How Can Academic Success Translate to Workforce Success?
According to the National Association of College and Employers (NACE) Job Outlook 2012 Survey, below are the top 5 qualities/skills that employers currently seek:
- Ability to work in a team
- Verbal communication skills
- Ability to make decisions and problem solve
- Ability to obtain and process information
- Ability to plan, organize and prioritize work
Often, these desirable skills are overlooked by students in online degree programs preparing for employment after graduation.
What students don’t realize is that many of these skills are obtained and learned as they move in, through, and out of college.
Similarly, the tasks, requirements, extracurricular activity and overall rigors of going to college play a significant role for developing a “hidden” skill-set that employers seek.
A similar 2008 study published by the National Academic Advising Association compared academic and workforce success factors.
The table below illustrates how students' academic experiences can effectively translate to the workplace.

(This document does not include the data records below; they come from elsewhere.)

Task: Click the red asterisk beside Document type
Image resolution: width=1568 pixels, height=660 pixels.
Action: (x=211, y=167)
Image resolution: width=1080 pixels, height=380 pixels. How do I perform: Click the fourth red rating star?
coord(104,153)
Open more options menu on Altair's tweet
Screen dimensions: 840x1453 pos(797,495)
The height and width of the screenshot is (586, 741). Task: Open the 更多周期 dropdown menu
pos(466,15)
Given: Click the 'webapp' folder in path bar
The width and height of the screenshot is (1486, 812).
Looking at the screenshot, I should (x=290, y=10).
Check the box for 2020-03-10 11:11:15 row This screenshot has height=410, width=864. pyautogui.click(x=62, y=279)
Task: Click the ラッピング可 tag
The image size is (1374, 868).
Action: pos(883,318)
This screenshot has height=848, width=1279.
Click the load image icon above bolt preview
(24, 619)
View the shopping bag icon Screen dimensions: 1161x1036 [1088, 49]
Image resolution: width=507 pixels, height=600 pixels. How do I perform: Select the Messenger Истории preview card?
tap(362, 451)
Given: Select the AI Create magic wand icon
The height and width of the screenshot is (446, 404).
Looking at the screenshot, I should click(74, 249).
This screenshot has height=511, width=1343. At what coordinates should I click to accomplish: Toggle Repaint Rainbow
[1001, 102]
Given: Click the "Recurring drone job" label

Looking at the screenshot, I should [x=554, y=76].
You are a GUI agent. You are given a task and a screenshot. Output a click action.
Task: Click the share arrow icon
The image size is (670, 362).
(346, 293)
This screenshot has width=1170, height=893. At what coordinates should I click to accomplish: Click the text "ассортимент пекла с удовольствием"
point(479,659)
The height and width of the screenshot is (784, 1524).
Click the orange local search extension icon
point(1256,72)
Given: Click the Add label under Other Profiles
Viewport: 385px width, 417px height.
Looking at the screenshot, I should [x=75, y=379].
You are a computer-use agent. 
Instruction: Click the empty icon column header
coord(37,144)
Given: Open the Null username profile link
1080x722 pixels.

The corresponding skill from the academic setting to the workforce setting is listed on the same line. Keep these correlations in mind in resumes and cover letters when looking for a job after college:
|Academic Success Factors
||Workforce Success Factors
|Commitment to college
College students today must understand the link between their academic performances and future employment opportunities.
My advice: Don’t take for granted the next time a professor asks you to re-do a paper or edit verbiage. Get more involved in your campus events, such as tutoring and mentoring programs. In the long-term, you’ll appreciate all of your hard work, and so will your future employer!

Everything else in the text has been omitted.